High school football () is gridiron football played by high school teams in the United States and Canada. It ranks among the most popular interscholastic sports in both countries, but its popularity is declining, partly due to risk of injury, particularly concussions. According to The Washington Post, between 2009 and 2019, participation in high school football declined by 9.1%. It is the basic level or step of tackle football.

Rules 

The National Federation of State High School Associations (NFHS) establishes the rules of high school American football in the United States. In Canada, high school is governed by Football Canada and most schools use Canadian football rules adapted for the high school game except in British Columbia, which uses the NFHS rules.

Since the 2019 high school season, Texas is the only state that does not base its football rules on the NFHS rule set, instead using NCAA rules with certain exceptions shown below. Through the 2018 season, Massachusetts also based its rules on those of the NCAA, but it adopted NFHS rules in 2019.

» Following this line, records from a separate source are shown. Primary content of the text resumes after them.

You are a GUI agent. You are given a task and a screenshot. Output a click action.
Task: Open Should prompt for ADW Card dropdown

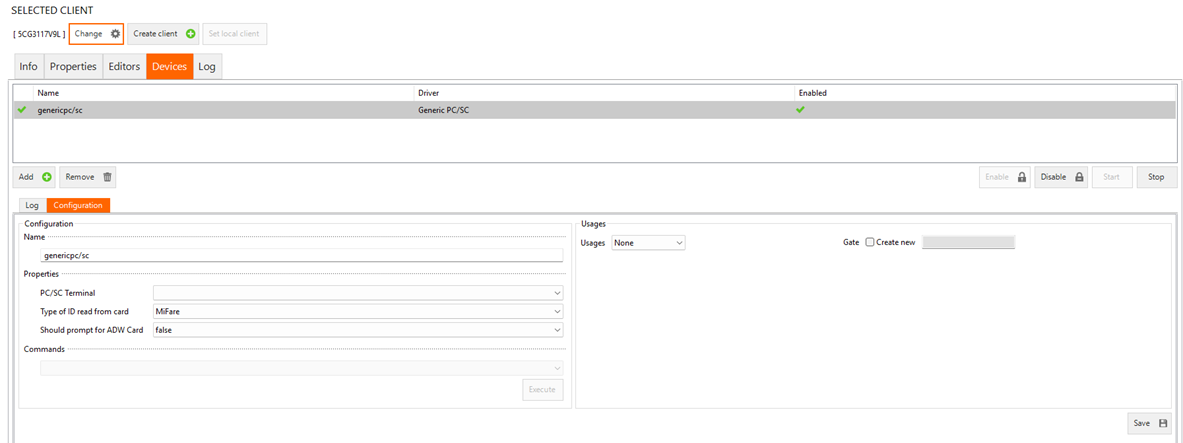tap(358, 330)
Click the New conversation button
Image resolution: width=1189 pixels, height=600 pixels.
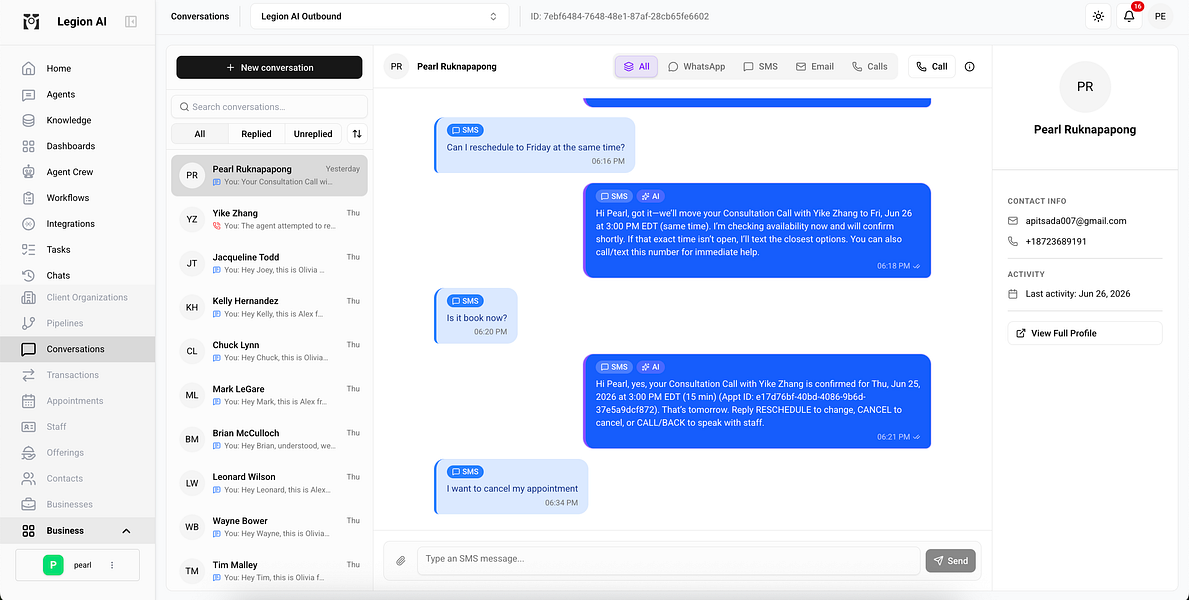269,68
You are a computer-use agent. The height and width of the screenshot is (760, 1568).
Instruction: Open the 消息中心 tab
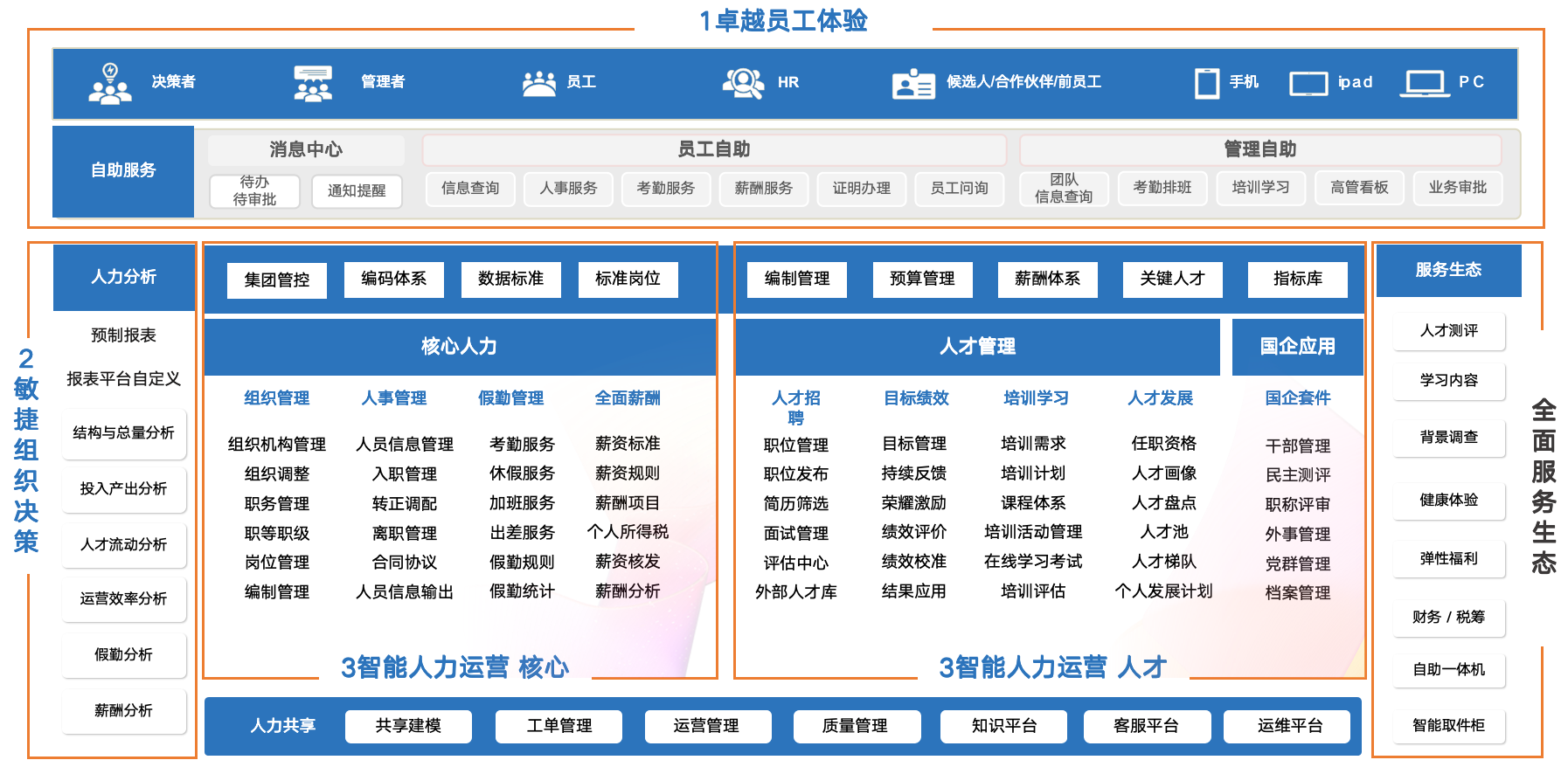click(306, 149)
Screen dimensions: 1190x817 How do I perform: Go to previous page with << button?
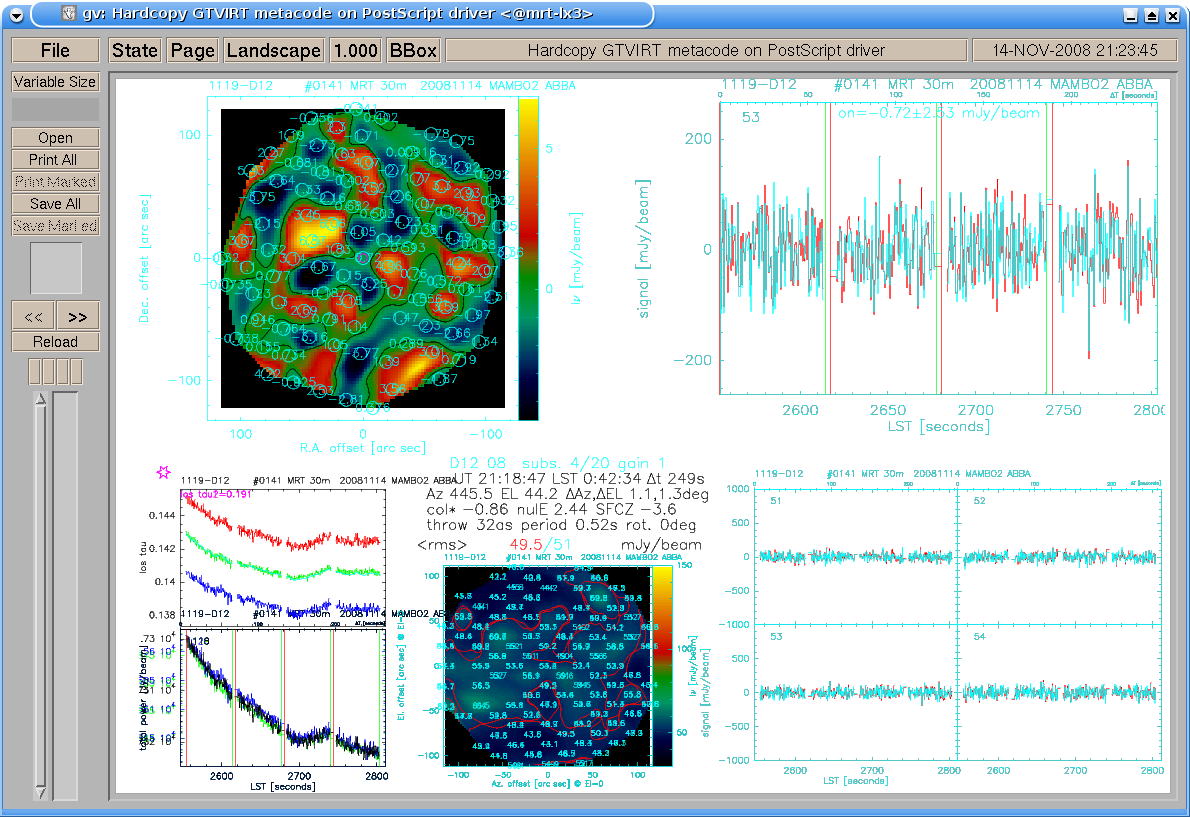click(x=33, y=316)
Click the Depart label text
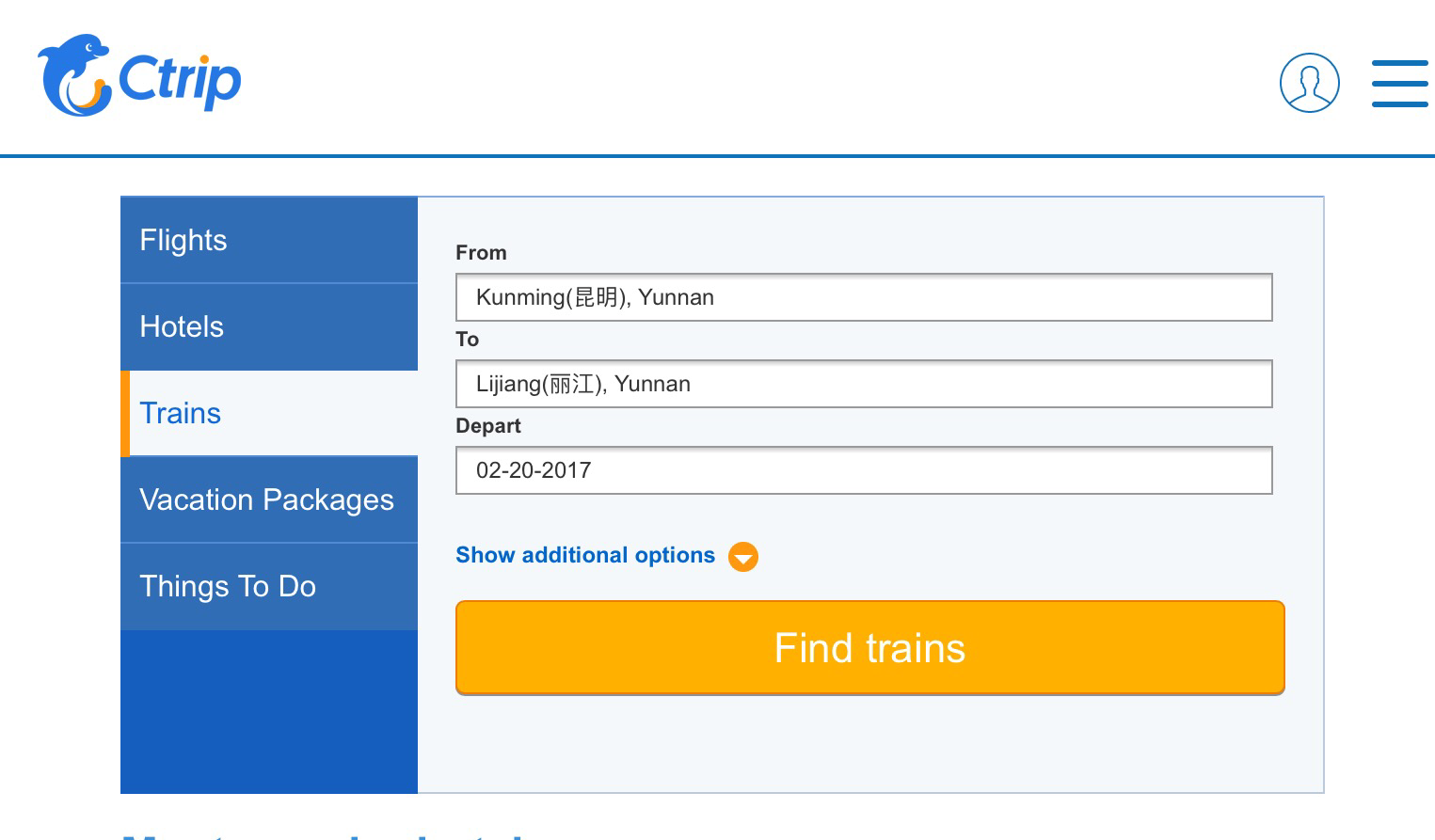1435x840 pixels. click(x=487, y=426)
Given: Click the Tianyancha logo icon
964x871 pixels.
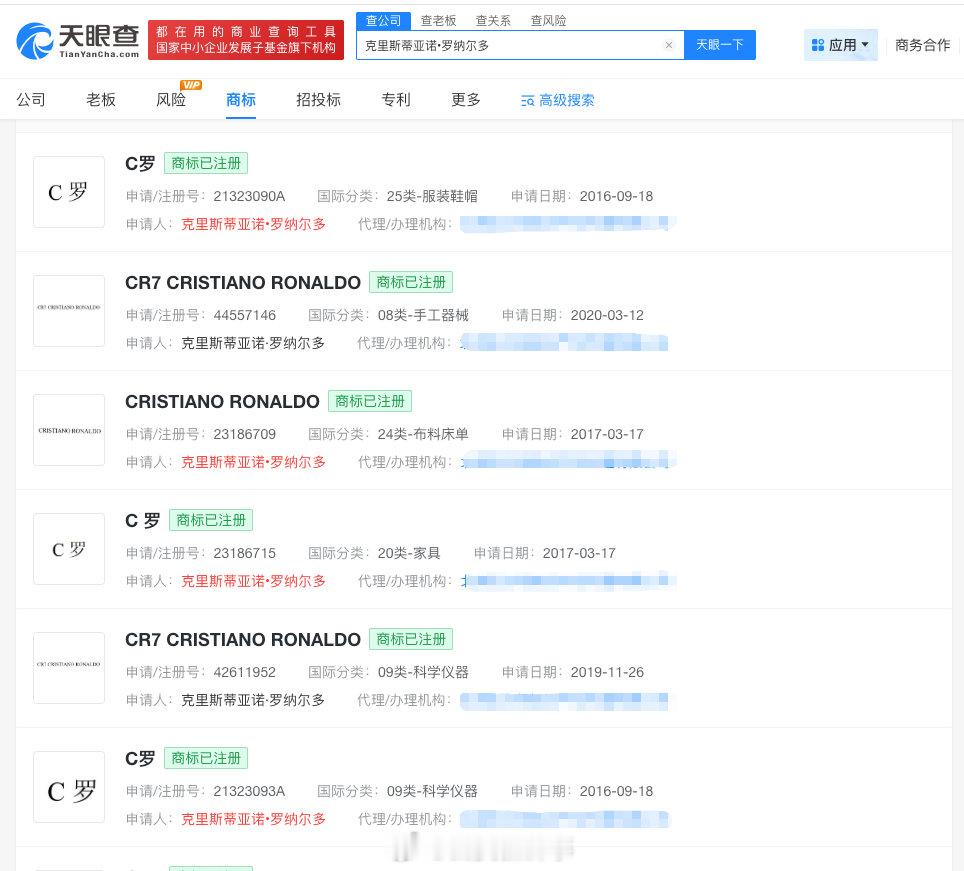Looking at the screenshot, I should tap(38, 41).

With their common ancestry, the NFHS rules of high school American football are largely similar to the college game, though with some important differences:
 The four quarters are each 12 minutes in length, as opposed to 15 minutes in college and professional football. (Texas uses the NFHS 12-minute quarter.)
 Kickoffs take place at the kicking team's 40-yard line, as opposed to the 35 in college and the NFL. (Texas has adopted the NFHS rule.)
 If an attempted field goal is missed it is treated as a punt, normally it would be a touchback and the opposing team will start at the 20-yard line. However, if it does not enter the end zone, it can be downed or returned as a normal punt.
 The use of a kicking tee is legal for field goal and extra point attempts. (Texas has adopted the NFHS rule, although tees have been banned by the NCAA since 1989.)
 Any kick crossing the goal line is automatically a touchback; kicks cannot be returned out of the end zone.
 The spot of placement after all touchbacks—including those resulting from kickoffs and free kicks following a safety—is the 20-yard line of the team receiving possession. Contrast with NCAA and NFL rules, which call for the ball to be placed on the receiving team's 25-yard line if a kickoff or free kick after a safety results in a touchback.
 All fair catches result in the placement of the ball at the spot of the fair catch. Under NCAA rules (but not NFL rules), a kickoff or free kick after a safety that ends in a fair catch inside the receiving team's 25-yard line is treated as a touchback, with the ball spotted on the 25.
 Pass interference by the defense results in a 15-yard penalty, but no automatic first down (prior to 2013, the penalty also carried an automatic first down).
 Pass interference by the offense results in a 15-yard penalty, from the previous spot, and no loss of down. 
 The defense cannot return an extra-point attempt for a score. Texas is the lone exception.
 Any defensive player that encroaches the neutral zone, regardless of whether the ball was snapped or not, commits a "dead ball" foul for encroachment. 5-yard penalty from the previous spot.
 Prior to 2013, offensive pass interference resulted in a 15-yard penalty and a loss of down. The loss of down provision was deleted from the rules starting in 2013. In college and the NFL, offensive pass interference is only 10 yards.
 The use of overtime, and the type of overtime used, is up to the individual state association. The NFHS offers a suggested overtime procedure based on the Kansas Playoff, but does not make its provisions mandatory.
 The home team must wear dark-colored jerseys, and the visiting team must wear white jerseys. In the NFL, as well as conference games in the Southeastern Conference, the home team has choice of jersey color. Under general NCAA rules, the home team may wear white with approval of the visiting team, or both teams may wear colored jerseys if they sufficiently contrast. 
 Since 2018, the so-called "pop-up kick"—a free kick technique sometimes used for onside kicks, in which the kicker drives the ball directly into the ground so that it bounces high in the air (thus eliminating the possibility of a fair catch)—has been banned.
 Effective in 2019, NFHS gave its member associations the option to allow replay review in postseason games only. Previously, it prohibited the use of replay review even if the venue had the facilities to support it. In Texas, the public-school sanctioning body, the University Interscholastic League, only allows replay review in state championship games, while the main body governing non-public schools, the Texas Association of Private and Parochial Schools, follows the pre-2019 NFHS practice of banning replay review.
 In 2022, the NFHS adopted an exception to the intentional grounding rule that allows a quarterback who is outside the tackle box to throw the ball away without penalty as long as the pass reaches the line of scrimmage (including its extension beyond the sidelines). The NFL and college football had long used this rule. Also, it made 0 a legal player number, although that digit remains banned as the first digit of a two-digit number.
 In 2023, the base spot of enforcement for most offensive fouls behind the line of scrimmage changed from the spot of the foul to the previous line of scrimmage. Also, the intentional grounding rule adopted in 2022 was slightly modified; the only player who can benefit from the exception adopted in 2022 is the first player to possess the ball after the snap (almost always the quarterback).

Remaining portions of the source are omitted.